Rn 25
Die Entscheidung über den Aufrechnungseinwand wird iRd Prüfung der Klageforderung getroffen: Die begründete Aufrechnung führt zum Erlöschen der Klageforderung; das (Teil-)unterliegen ist bei der Kostenquote zu gewichten (zur Kostenquote: § 92 Rn 15, 23 ff).
a) Prüfungsreihenfolge.
Rn 26
Aufgrund der Rechtskraftwirkung des § 322 II darf das Gericht die Berechtigung der Klageforderung nicht mit Blick auf den jedenfalls begründeten Aufrechnungseinwand offenlassen. Vielmehr ist die Prüfung des Aufrechnungseinwands nur dann eröffnet, wenn sich die Klageforderung als begründet erweist.
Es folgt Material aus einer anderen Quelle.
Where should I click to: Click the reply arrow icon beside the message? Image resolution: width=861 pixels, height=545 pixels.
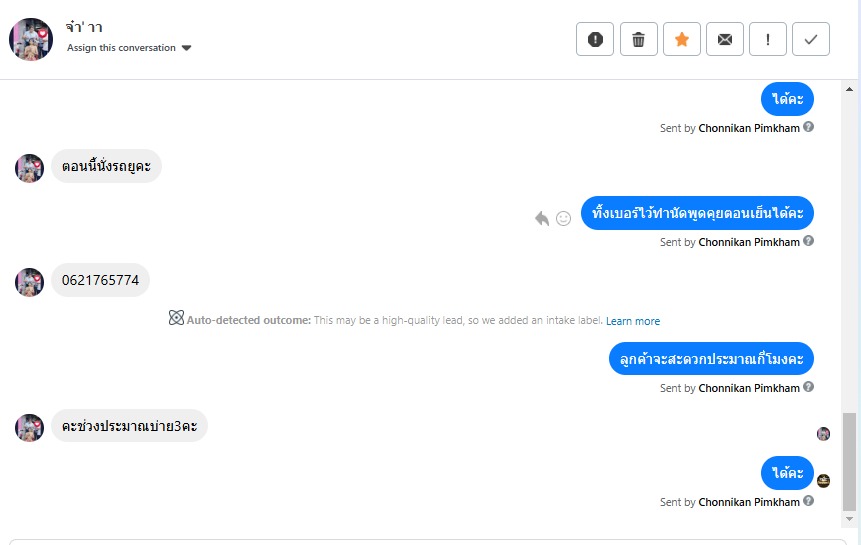pos(542,218)
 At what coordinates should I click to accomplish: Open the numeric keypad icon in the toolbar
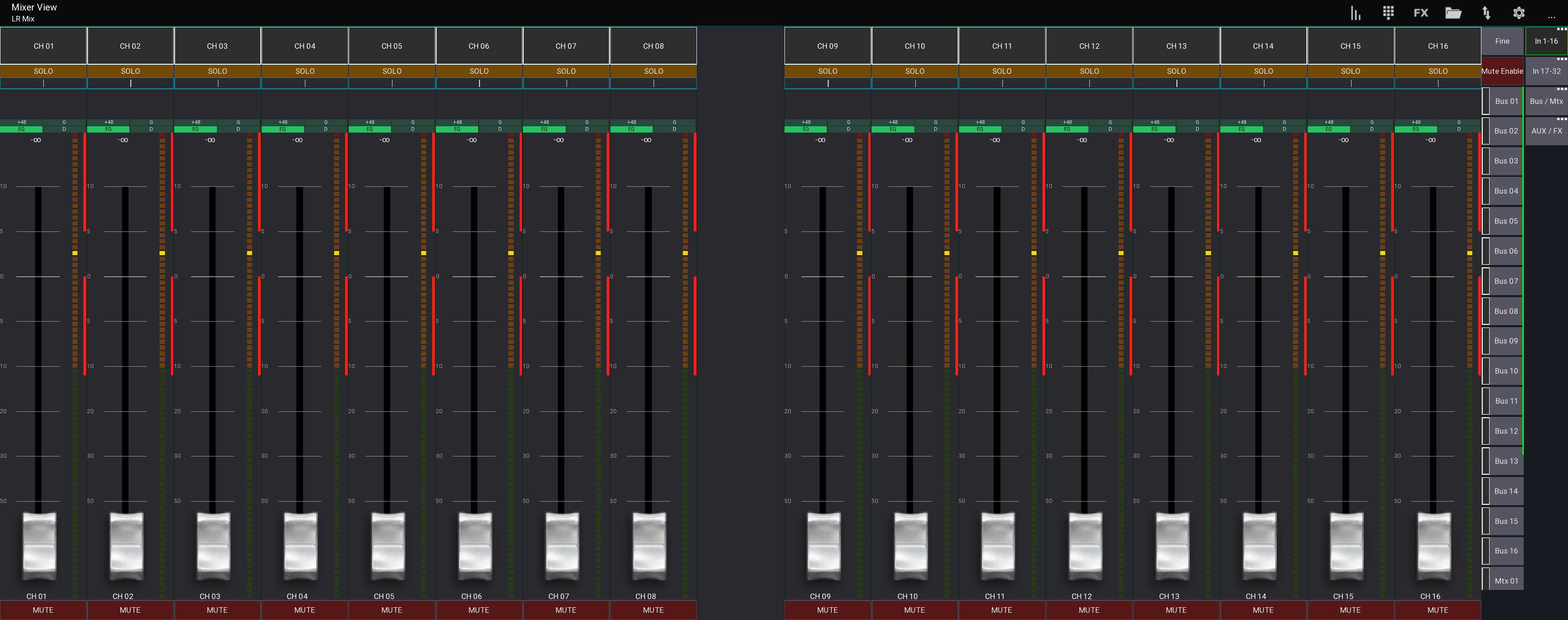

b) Vermeidung divergierender Entscheidungen in Aktiv- und Passivprozess.
Rn 27
Da die Entscheidung über die zur Aufrechnung gestellte Forderung gem § 322 II in Rechtskraft erwachsen kann, besteht die Gefahr divergierender rechtskräftiger Entscheidungen, wenn die zur Aufrechnung gestellte Forderung zugleich in einem anderen Verfahren (Aktivprozess) eingeklagt wird. Dem ist durch Prozessaussetzung zu begegnen: Es ist praktikabel, den Rechtsstreit auszusetzen, in dem die zur Aufrechnung gestellte Forderung eingeklagt wird. Denn dieser Klage fehlt das Rechtsschutzbedürfnis, da der Gläubiger durch den erfolgreichen Aufrechnungseinwand im Passivprozess seine Forderung sofort durchsetzen und liquidieren kann, wohingegen der wirtschaftliche Erfolg des Aktivprozesses selbst bei stattgebendem Leistungsurteil vom Ergebnis der Beitreibung abhängt (vgl Zö/Greger Rz 18a). Allerdings ist das Fehlen des Rechtsschutzbedürfnisses bis zur endgültigen Entscheidung über den Aufrechnungseinwand zweifelhaft, weshalb eine Aussetzung des Aktivprozesses, nicht hingegen dessen Beendigung durch den Erlass eines Prozessurteils sachgerecht erscheint. Denn im Fall eines klageabweisenden Prozessurteils könnte der Kl je nach der Entwicklung des Passivprozesses zur erneuten Klage gezwungen sein (vgl St/J/Althammer § 145 Rz 50, einschränkend: Dresd NJW 94, 139 [OLG Dresden 02.06.1993 - 5 W 243/93], das eine Aussetzung nur dann für zulässig erachtet, wenn davon ausgegangen werden darf, dass über die zur Aufrechnung gestellte Forderung tatsächlich entschieden wird; differenzierend auch Skamel, NJW 15, 2460 [BGH 27.11.2014 - I ZR 124/11]). Auch dann, wenn der Kl die zur Aufrechnung gestellte Forderung primär aufrechnet, ist der parallele Aktivprozess auszusetzen, da das Gericht über die zur Aufrechnung gestellte Forderung nicht zwingend entscheidet (etwa nicht bei unschlüssiger Klage). Rechnet der Beklagte mit einer in einem anderen Verfahren bereits aufgerechneten Forderung erneut auf, so darf das Gericht im Folgeprozess den Aufrechnungseinwand nicht mit Blick auf die noch ausstehende Entscheidung des Erstgerichts dahinstehen lassen. Auch hier ist im Regelfall eine Aussetzung des Verfahrens sinnvoll (BGH NJW-RR 04, 1000 [BGH 08.01.2004 - III ZR 401/02]).